Sometimes we live on the road where forces are conspiring to get us and hunger grows and desperation emerges.
But small moments carry us through the day, maybe it's the connection with a loved one or a piece of fruit.
Not that looked at literally anything in The Road could compare to contemporary America, approaching the end of 2007.
We don't have to scavenge our neighbor's food lockers or eat other people for that matter, although I did think about going down to Costco and buying one of those 2 month supply kits and a shotgun after reading this book.
But there was a different landscape in the book that exists for us in our current world - the human landscape.
The father and son survive unimaginable circumstances in a realistic way.
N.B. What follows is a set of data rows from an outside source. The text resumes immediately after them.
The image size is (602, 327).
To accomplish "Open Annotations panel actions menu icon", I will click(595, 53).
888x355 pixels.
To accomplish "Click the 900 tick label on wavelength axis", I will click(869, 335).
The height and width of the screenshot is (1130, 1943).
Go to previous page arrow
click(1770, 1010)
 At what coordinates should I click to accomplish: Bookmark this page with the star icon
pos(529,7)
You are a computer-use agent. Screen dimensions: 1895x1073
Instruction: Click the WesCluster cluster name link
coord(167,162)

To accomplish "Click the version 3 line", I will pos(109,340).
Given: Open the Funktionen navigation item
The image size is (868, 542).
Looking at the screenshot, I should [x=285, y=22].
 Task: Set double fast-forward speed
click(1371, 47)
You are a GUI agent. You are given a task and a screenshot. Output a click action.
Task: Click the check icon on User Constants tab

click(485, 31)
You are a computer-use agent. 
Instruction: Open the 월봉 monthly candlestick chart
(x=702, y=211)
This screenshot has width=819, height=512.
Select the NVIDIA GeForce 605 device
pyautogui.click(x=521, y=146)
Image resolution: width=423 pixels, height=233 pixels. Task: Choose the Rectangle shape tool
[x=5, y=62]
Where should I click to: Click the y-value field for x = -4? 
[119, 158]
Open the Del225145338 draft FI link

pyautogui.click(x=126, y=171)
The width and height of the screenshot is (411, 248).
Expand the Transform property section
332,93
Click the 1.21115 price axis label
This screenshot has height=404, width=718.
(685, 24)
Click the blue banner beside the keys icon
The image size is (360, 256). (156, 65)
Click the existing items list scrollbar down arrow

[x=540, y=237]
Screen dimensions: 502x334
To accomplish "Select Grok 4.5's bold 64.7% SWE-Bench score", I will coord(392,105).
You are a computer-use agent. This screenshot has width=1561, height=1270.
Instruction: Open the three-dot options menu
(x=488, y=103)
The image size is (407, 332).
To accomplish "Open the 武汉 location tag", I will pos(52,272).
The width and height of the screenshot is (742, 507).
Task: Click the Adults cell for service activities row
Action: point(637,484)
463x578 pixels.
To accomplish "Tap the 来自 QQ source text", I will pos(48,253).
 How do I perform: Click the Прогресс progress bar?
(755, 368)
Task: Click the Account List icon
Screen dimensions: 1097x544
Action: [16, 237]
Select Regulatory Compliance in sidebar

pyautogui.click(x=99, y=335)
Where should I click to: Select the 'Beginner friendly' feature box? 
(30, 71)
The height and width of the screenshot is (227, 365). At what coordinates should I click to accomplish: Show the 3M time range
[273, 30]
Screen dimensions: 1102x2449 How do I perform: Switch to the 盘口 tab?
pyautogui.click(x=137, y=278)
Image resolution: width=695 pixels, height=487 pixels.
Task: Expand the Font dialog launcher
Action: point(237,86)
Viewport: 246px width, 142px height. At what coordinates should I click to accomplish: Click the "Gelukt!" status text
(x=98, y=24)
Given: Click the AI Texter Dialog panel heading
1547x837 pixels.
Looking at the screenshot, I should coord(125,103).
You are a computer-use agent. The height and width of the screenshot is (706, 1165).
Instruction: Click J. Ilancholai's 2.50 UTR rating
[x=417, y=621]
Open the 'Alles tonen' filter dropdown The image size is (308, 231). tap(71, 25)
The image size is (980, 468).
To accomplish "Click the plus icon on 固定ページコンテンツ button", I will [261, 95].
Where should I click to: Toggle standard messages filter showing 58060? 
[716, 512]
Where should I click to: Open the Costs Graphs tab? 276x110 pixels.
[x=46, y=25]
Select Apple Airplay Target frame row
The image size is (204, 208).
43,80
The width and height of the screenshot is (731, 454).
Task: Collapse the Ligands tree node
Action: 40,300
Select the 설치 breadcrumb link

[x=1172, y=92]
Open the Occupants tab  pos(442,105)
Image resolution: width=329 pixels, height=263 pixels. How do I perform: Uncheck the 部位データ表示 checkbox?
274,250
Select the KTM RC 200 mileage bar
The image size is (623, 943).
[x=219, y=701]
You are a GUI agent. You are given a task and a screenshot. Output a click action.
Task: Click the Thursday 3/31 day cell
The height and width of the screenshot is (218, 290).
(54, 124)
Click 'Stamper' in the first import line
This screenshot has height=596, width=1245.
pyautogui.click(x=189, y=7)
Their dialog is just how a parent and child talk to each other in every day life, but the subject matter is so striking.
I will find some examples::::
Then I read the first of McCarthy's Border Trilogy - All the Pretty Horses.
John Grady Cole is similar to the unnamed father in The Road because both go to places where most people would resort to lesser human forms -like cannibalism- but both refuse to go there.
Not even after he's (spoiler) been kicked around a Mexican jail and denied one last time by his Mexican flame. Cole learns that it doesn't matter whether you get the girl, or get the money, but there's no damn way they can take away your horse. Or your friends' horses, for that matter.
After reading The Road and All the Pretty Horses, I skipped ahead to No Country for Old Men, which recently became an Ethan and Joel Coen Bros. movie, with a screenplay written by another of my favorite Western writers - Larry McMurtry.
I think I got the book pretty well. It's essentially a violent book that doesn't let you get too attached to any one character because they keep getting dead.
His characters go the opposite direction of The Road and All the Pretty Horses - towards the diabolical. There's an undercurrent of pure evil that has taken over in this book. Maybe the aging sheriff is the last one that can save it. Maybe he's too late.
I found the sheriff's voice-over narration (in the book) annoying. Overall, a good read that kept the pages turning, but a disappointing ending so much that I skipped a few pages of it.
I read the book thinking about how it could be made into a Coen Bros movie. I'm hoping it's better.